(Pointing records for text and elements)
━━━━━━
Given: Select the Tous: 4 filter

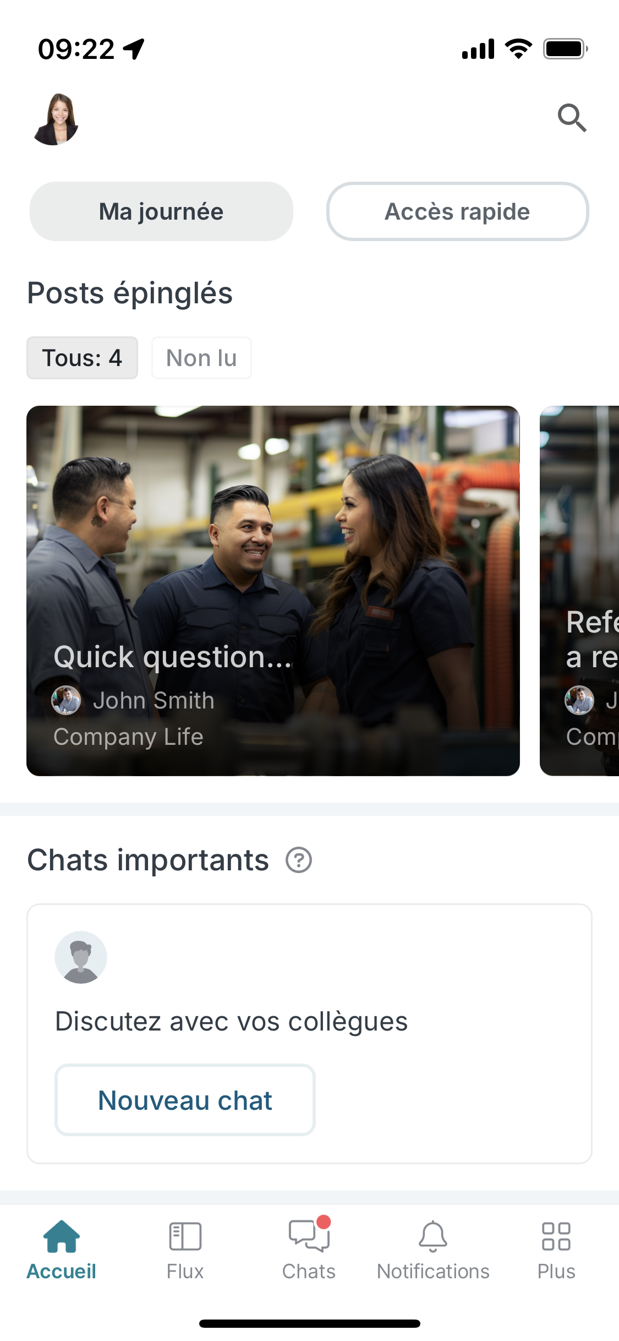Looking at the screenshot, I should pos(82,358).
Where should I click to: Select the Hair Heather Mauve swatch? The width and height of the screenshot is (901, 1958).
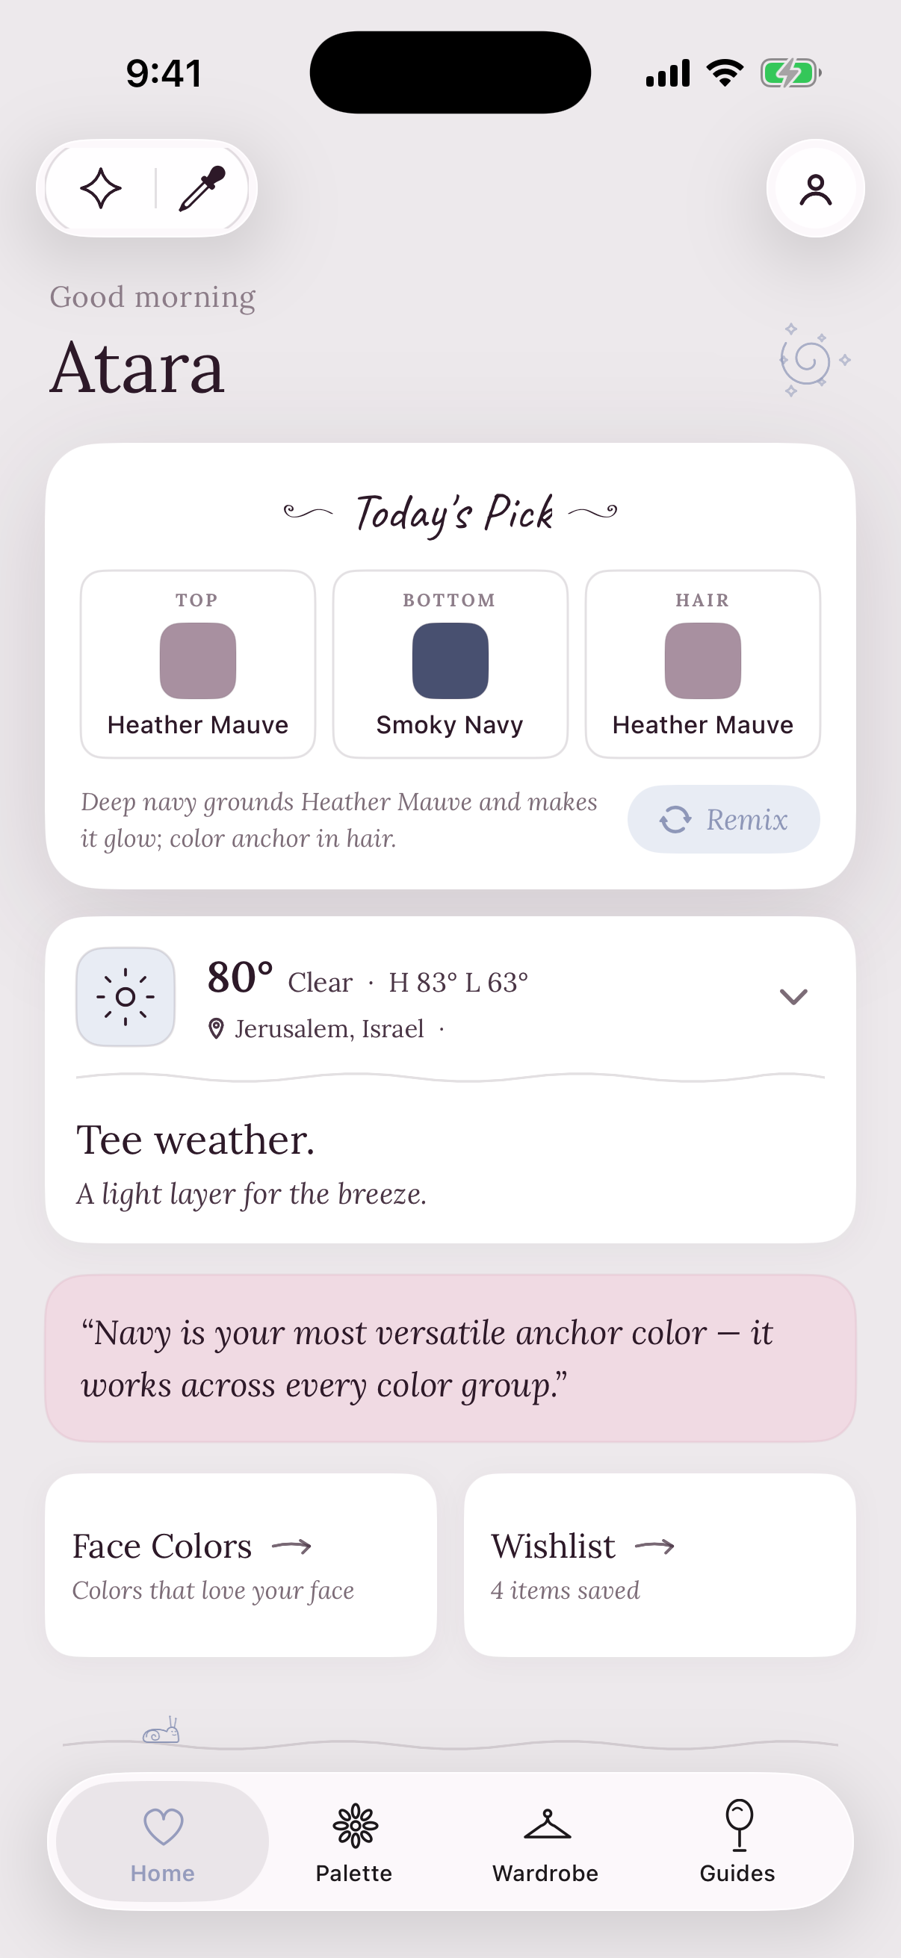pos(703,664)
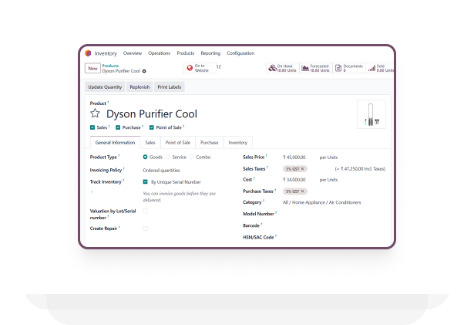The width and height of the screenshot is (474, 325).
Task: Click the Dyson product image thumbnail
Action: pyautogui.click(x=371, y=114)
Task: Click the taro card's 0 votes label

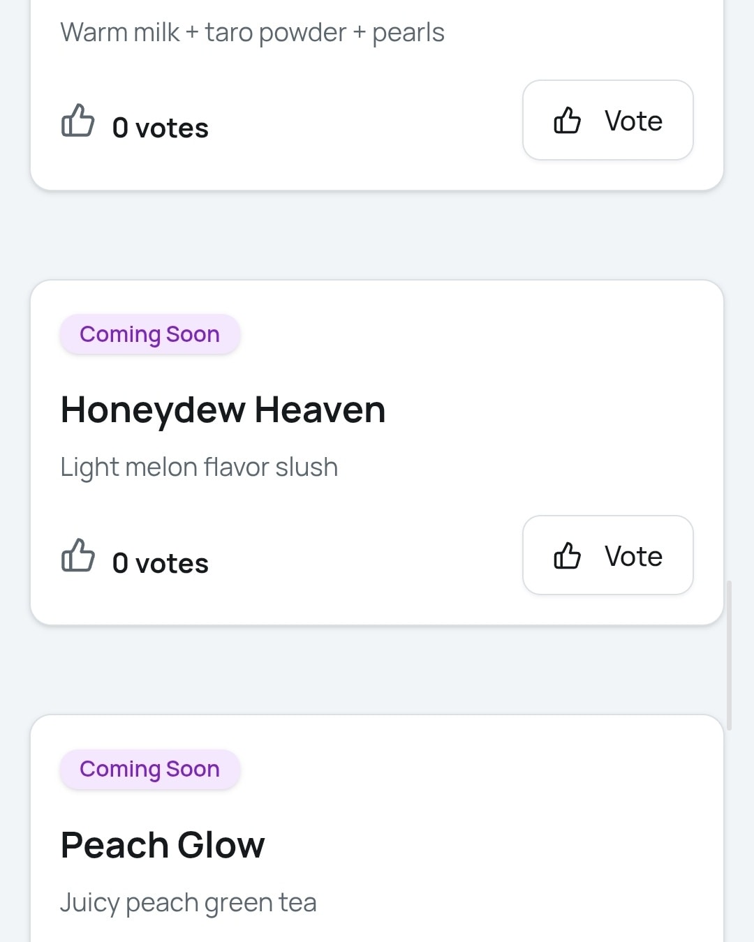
━━━━━━
WHAT YOU ARE ASKED TO DO » Set out all the items above as a JSON list of strings, one string per line, with blank lines and the pictures left out.

RESPONSE TO THE TASK »
[
  "Given: Select the Tous: 4 filter",
  "Looking at the screenshot, I should pos(82,358).",
  "Where should I click to: Select the Hair Heather Mauve swatch? The width and height of the screenshot is (901, 1958).",
  "pos(703,664)",
  "The width and height of the screenshot is (474, 325).",
  "Task: Click the Dyson product image thumbnail",
  "Action: pyautogui.click(x=371, y=114)",
  "Task: Click the taro card's 0 votes label"
]